══ DATA TO USE

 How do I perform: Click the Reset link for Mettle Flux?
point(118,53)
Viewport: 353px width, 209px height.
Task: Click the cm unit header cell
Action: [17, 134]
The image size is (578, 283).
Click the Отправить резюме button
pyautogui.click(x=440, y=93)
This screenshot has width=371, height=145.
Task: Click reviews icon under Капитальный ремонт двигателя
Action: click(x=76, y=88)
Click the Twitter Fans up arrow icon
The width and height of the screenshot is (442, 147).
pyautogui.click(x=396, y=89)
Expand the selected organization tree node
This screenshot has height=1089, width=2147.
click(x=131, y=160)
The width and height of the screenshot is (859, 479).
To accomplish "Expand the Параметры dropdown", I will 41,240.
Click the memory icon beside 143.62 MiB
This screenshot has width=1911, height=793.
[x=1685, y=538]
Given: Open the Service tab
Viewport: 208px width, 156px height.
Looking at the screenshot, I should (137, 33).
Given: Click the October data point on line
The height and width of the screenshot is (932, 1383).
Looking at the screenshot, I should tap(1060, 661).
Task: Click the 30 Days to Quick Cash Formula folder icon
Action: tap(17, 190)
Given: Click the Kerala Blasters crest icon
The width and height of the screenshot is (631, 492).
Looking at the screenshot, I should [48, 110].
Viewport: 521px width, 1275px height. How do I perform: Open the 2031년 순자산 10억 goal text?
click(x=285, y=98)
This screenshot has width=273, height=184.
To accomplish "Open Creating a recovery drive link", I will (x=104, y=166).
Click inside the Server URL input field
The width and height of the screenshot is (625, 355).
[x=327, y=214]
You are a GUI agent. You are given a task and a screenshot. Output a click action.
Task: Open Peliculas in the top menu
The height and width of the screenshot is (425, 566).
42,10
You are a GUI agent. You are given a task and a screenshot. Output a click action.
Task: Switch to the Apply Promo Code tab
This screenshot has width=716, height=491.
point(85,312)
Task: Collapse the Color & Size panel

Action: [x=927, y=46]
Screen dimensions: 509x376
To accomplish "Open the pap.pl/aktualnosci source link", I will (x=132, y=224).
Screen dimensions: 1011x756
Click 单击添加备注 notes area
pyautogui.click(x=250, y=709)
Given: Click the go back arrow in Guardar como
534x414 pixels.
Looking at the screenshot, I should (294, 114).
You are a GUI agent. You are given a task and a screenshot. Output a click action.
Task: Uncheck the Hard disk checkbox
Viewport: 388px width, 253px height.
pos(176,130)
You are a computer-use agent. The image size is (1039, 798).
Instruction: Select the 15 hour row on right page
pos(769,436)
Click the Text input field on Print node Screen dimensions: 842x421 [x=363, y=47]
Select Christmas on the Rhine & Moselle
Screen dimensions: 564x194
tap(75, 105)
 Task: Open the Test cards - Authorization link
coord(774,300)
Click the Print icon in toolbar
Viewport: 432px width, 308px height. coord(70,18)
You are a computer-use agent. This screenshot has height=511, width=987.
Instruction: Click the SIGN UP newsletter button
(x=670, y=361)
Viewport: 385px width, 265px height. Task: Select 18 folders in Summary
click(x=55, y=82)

════

_WHAT YOU ARE ASKED TO DO_. Which rows above contain the word "This"? Extract each one in full.

_TASK SOLUTION_.
This screenshot has width=371, height=145.
This screenshot has height=1089, width=2147.
This screenshot has width=1911, height=793.
This screenshot has width=273, height=184.
This screenshot has width=716, height=491.
You are a computer-use agent. This screenshot has height=511, width=987.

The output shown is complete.